Tech Infantry Wiki
Tran-sil2

Click for full size chart

An Assault Transport is a spacecraft primarily intended to carry troops (usually Marines) and/or their equipment and supplies, and land them on a hostile enemy planetary surface.  As such, they tend to be large, slow, poorly armed, and well stocked with devices for putting people and cargo down onto a planet despite resistance.  Most also carry Mass Drivers to orbitally bombard enemy defensive installations before attempting to land troopers.

Different Assault Transports serve different functions:

  • Light Transports carry as few as a single platoon of soldiers and a couple of simple methods for getting them safely onto a planetary surface, and are often used for internal-security and law enforcement purposes, as well as purely military missions.
  • Medium Transports carry large numbers of troops and comprehensive suites of troop-landing systems.
  • Heavy Transports carry both large numbers of troops and cargo, and have the means to get heavy equipment such as hovertanks and artillery pieces down onto a well-defended surface.
  • Covert Transports emphasize stealth and speed to insert small teams of specialists on covert missions to gather information or sabotage key enemy facilities.
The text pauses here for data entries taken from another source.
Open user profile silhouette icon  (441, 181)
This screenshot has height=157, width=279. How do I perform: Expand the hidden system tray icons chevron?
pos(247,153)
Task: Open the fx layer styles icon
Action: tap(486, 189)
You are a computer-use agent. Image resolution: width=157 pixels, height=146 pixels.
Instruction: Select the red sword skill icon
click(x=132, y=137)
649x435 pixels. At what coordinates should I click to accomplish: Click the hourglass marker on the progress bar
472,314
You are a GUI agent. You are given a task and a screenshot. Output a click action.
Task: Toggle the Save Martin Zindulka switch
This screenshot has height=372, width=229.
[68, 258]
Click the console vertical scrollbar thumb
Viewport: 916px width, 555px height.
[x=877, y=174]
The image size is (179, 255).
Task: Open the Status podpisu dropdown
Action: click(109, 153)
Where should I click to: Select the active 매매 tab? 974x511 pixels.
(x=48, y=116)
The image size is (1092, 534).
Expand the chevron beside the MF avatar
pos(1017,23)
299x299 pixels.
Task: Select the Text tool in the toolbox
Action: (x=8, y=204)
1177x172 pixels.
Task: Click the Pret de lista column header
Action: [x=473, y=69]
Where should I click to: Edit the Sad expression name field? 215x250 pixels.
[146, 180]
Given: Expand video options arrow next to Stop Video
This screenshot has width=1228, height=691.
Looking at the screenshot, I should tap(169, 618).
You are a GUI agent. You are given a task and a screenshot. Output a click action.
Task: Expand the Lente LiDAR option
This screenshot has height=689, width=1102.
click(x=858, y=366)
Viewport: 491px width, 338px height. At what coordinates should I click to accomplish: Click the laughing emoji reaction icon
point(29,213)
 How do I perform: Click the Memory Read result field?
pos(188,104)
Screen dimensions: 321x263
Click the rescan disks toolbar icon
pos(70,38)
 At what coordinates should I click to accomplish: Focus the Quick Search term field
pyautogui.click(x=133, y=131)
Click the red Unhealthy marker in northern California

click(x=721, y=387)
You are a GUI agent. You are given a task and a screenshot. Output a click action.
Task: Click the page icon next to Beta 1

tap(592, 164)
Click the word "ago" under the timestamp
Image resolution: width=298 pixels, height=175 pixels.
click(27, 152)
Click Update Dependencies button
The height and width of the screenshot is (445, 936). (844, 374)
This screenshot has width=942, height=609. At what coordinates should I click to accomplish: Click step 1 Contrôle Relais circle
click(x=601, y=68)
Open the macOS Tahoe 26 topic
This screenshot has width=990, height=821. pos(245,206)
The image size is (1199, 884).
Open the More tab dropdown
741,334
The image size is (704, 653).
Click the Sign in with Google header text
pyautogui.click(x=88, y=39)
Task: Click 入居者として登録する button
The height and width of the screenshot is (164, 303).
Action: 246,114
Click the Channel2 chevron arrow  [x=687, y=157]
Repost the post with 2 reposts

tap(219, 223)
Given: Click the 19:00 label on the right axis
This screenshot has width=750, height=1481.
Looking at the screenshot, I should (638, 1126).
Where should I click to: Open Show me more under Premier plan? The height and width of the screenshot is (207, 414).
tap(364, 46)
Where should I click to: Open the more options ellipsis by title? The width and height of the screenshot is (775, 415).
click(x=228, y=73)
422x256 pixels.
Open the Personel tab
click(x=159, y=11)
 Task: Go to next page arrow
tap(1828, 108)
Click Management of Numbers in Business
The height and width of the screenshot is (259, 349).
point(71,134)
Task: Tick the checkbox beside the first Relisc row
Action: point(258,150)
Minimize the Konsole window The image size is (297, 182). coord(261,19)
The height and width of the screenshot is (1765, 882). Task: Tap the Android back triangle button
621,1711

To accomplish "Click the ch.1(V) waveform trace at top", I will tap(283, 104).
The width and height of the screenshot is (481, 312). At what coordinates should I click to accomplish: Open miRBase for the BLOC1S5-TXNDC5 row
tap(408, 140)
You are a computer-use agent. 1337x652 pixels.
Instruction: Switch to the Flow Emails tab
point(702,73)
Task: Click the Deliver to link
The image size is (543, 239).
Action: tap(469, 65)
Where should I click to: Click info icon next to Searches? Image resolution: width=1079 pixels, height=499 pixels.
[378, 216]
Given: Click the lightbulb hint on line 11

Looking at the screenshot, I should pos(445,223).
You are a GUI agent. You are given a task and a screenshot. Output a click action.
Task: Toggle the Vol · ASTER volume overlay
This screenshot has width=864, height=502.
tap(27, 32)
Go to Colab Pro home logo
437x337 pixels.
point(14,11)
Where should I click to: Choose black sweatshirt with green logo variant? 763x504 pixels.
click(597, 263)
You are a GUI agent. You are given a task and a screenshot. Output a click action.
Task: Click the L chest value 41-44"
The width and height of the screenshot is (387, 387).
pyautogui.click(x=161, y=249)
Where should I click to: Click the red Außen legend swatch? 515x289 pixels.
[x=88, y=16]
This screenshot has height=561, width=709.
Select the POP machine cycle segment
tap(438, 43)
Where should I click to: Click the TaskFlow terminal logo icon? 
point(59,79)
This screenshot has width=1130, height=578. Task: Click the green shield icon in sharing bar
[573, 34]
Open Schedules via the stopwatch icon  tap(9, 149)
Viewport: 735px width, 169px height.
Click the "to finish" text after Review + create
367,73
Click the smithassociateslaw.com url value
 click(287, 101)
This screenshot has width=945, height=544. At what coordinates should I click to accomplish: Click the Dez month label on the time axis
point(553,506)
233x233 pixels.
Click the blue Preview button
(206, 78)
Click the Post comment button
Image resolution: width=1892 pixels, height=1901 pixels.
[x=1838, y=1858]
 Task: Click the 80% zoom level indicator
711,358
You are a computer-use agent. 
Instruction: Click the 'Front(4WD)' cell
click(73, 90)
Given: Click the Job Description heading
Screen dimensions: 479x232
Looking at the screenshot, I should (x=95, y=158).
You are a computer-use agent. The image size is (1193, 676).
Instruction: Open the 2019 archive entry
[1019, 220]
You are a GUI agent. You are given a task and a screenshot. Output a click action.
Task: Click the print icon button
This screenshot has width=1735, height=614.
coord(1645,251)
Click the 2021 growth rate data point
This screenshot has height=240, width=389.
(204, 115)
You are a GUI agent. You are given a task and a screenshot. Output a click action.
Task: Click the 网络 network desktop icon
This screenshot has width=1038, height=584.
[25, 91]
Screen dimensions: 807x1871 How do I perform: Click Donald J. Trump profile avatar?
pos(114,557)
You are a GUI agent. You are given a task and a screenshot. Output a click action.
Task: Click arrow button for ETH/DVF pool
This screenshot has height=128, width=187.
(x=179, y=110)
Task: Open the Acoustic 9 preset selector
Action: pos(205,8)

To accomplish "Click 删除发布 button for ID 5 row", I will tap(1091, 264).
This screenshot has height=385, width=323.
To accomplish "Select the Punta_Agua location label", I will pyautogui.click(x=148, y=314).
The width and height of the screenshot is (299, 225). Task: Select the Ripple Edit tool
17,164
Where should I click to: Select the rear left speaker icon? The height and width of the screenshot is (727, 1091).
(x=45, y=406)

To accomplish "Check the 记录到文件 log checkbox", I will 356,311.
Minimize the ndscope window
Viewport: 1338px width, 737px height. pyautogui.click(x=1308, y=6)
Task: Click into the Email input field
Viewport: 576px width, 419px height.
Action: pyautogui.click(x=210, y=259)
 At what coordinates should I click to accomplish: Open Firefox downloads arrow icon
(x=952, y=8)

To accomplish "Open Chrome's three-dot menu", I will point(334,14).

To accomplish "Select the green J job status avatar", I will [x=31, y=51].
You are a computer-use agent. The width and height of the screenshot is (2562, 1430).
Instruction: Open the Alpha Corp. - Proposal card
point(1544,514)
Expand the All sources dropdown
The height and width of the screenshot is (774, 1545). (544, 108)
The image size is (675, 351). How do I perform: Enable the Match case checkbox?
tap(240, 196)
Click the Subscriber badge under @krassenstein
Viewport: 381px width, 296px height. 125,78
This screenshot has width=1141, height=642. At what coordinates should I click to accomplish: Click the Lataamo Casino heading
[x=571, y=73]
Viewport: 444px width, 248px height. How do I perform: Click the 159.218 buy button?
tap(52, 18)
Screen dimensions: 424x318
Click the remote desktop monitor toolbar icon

There are many ways to land troops and their gear on a planet.  The simplest is to fly them down in Assault Pinnaces or shuttles.  However, if the enemy has significant ground-to-air or ground-to-space defenses (more than orbital bombardment with your Mass Drivers can take out), this will get a lot of your shuttles shot down and a lot of your troops killed.  Drop Pods are more stealthy and quick, and thus harder to shoot down, and when you lose one, you lose one soldier, not a hundred or more in an Assault Pinnace.  Planetary Assault Pods are the equipment and cargo version of drop pods, basically a drop pod scaled up to the size of a cattle barn.  They are a bit easier to shoot down, which is why they tend to be deployed late in any invasion plan, when more enemy weapons have been knocked out.  Transit Beacons bypass ground-to-air defenses entirely, but are rarely used.  This is because, being magical, their destination can be tracked by mages, and when used against Bug planets, the Bugs have a nasty tendency to be there waiting when you arrive.  They are of much greater utility when fighting other species, but troops exiting a transit beacon tend to be disoriented for a few moments, so if anyone is waiting for them, it can be a death trap.  Finally, some of the smaller Assault Transports can land (or at least crash-land in a somewhat survivable manner) on a planet surface, but they generally are in no shape to take off again afterwards.  The larger ships can't land like that, but generally can use any of the other above methods depending on the situation at hand.

Human Transport Classes[]

Behind the Scenes[]

Until the Second World War, there really was no such thing as a dedicated assault landing ship.  Oh, there were troop transports and freighters galore, but none had any more sophisticated means of disembarking their payload onto a defended beach than "troops row ashore in lifeboats", "troops swim ashore on their own", and "ship beaches itself and everyone clambers down."  After the disastrous Allied landings at Gallipoli in Turkey during World War One, people began to think seriously about ways to avoid such a slaughter next time.  The US Marines, in particular, seized upon the idea of becoming a spceialized assault-landing force, mostly as a means to justify their continued autonomy from the Army and better compete for scarce funding during the Great Depression.  In World War Two, assault landings were perfected into an art, both by the US Marines in the Pacific and the US Army at Normandy Beach, with an honorable mention to the German paratroopers at Crete.  Afterwards, only the US Marines really had the resources to maintain a major assault landing capability, but they had few chances to exercise it against a competent and well-equipped enemy after their spectacular success at Inchon in the Korean War.  What sort of beach landings took place in the War of Gehenna has never been firmly established, but since then, the TI has invaded countless worlds, while the Bugs have also invaded many worlds, albeit mostly with the "crashland a ship on the surface and everyone pour out of the wreckage in an angry mood" methodology, being even less concerned about casualties than the TI.